**Records for this task**
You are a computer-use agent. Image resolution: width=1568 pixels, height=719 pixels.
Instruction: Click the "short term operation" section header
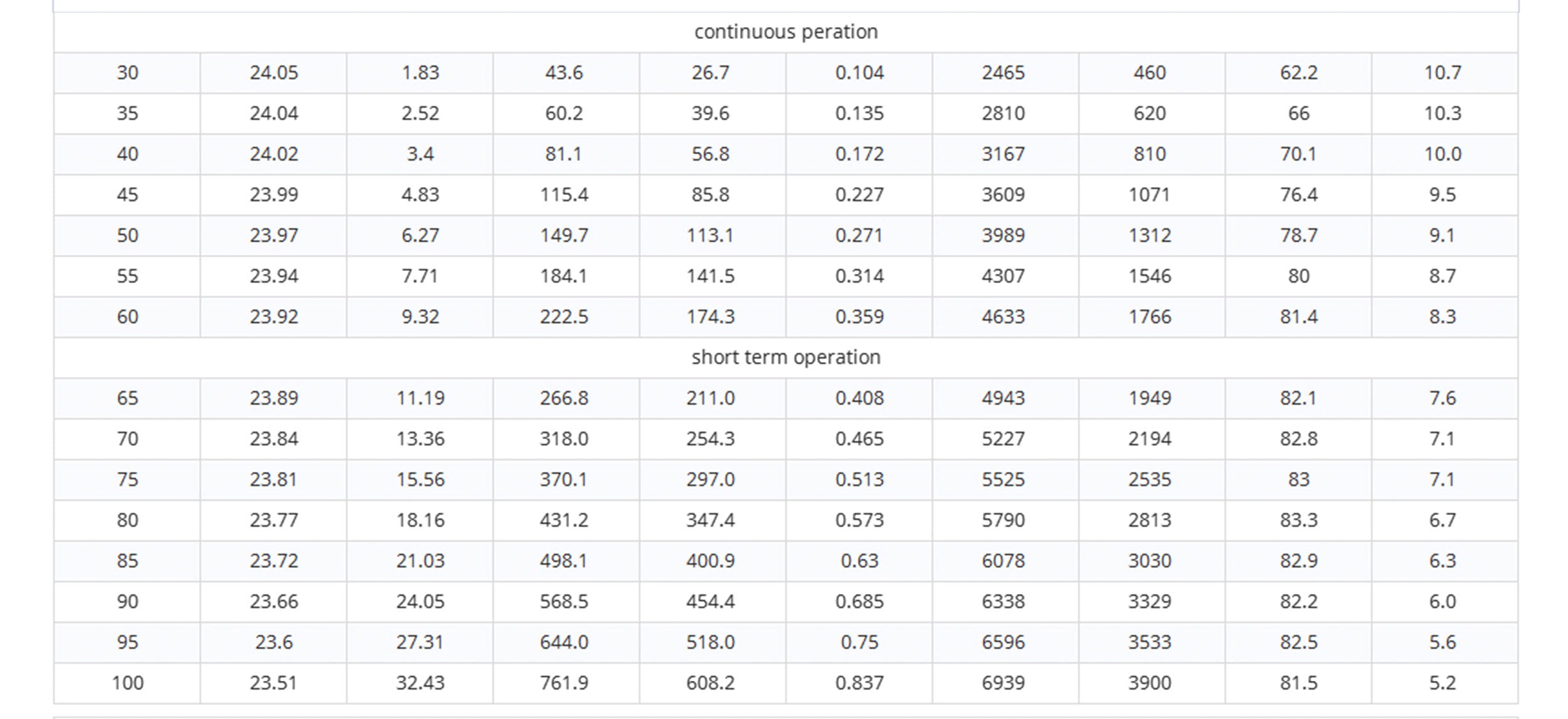785,358
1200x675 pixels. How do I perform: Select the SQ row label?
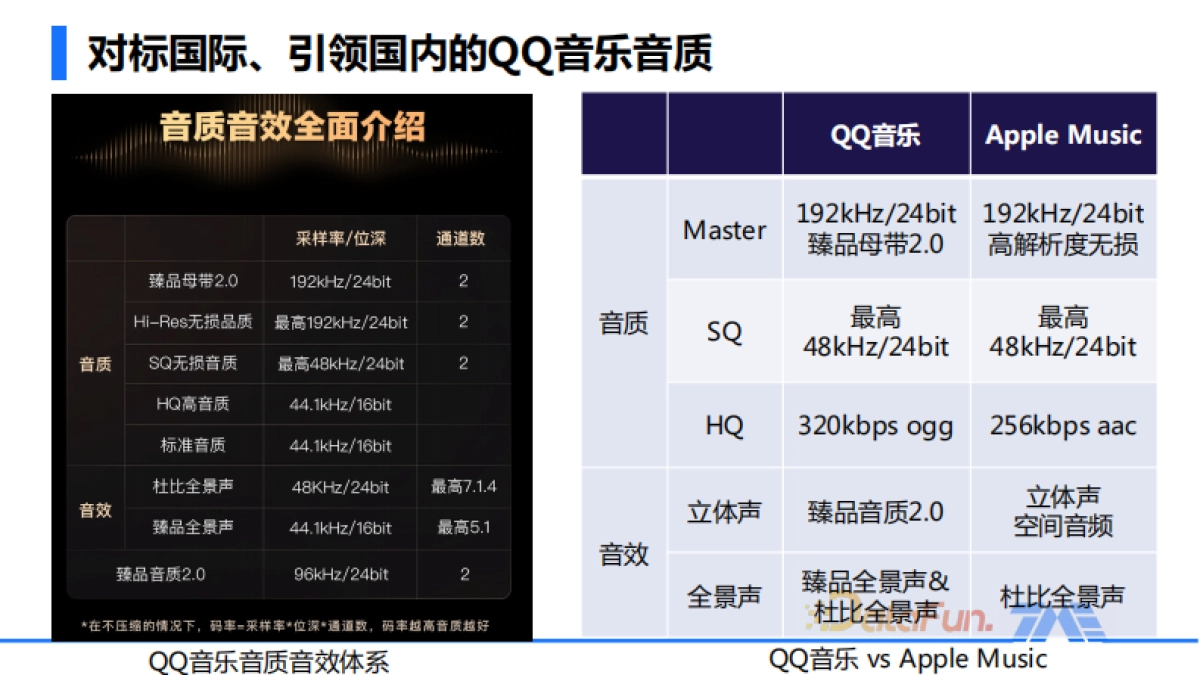[723, 333]
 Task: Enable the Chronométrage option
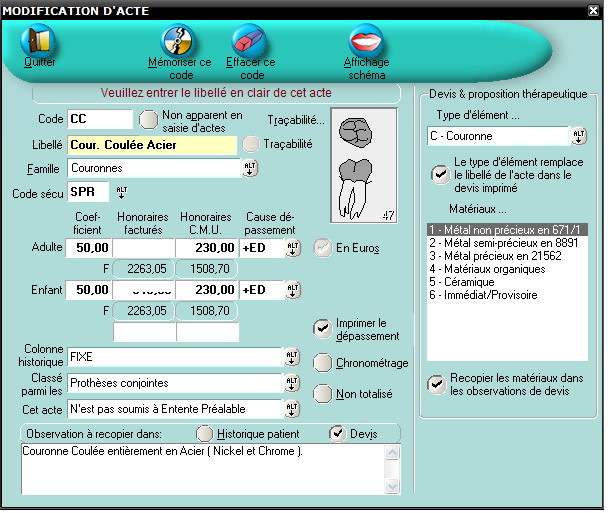322,363
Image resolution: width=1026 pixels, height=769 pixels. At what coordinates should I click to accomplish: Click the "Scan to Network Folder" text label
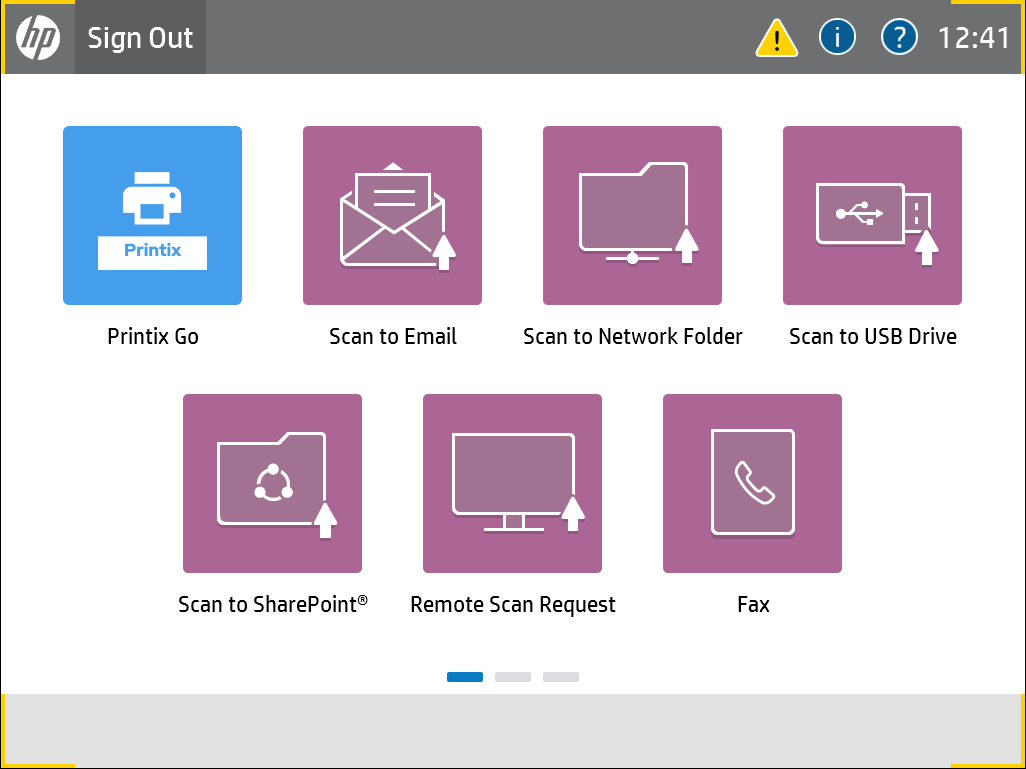632,337
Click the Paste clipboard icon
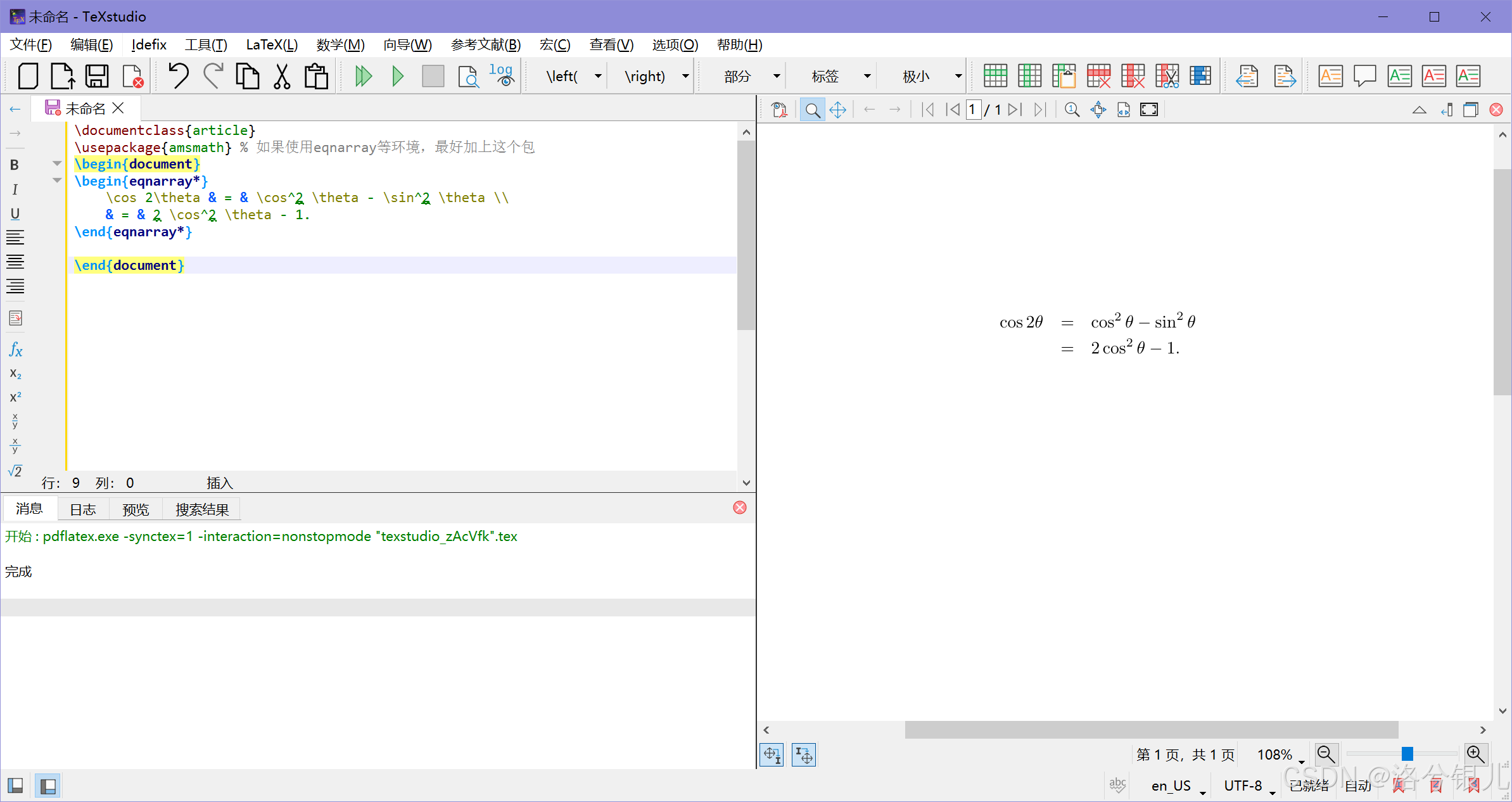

**Set exercise**
Copy the rows word for word, starting at the line that contains "1200x675 pixels. How" and ending at the last of the rows, both included. Leave the pictures out of your answer.

**Problem solution**
1200x675 pixels. How do I perform: Select the SQ row label?
[723, 333]
 Task: Enable the Chronométrage option
322,363
Image resolution: width=1026 pixels, height=769 pixels. At what coordinates should I click to accomplish: Click the "Scan to Network Folder" text label
632,337
Click the Paste clipboard icon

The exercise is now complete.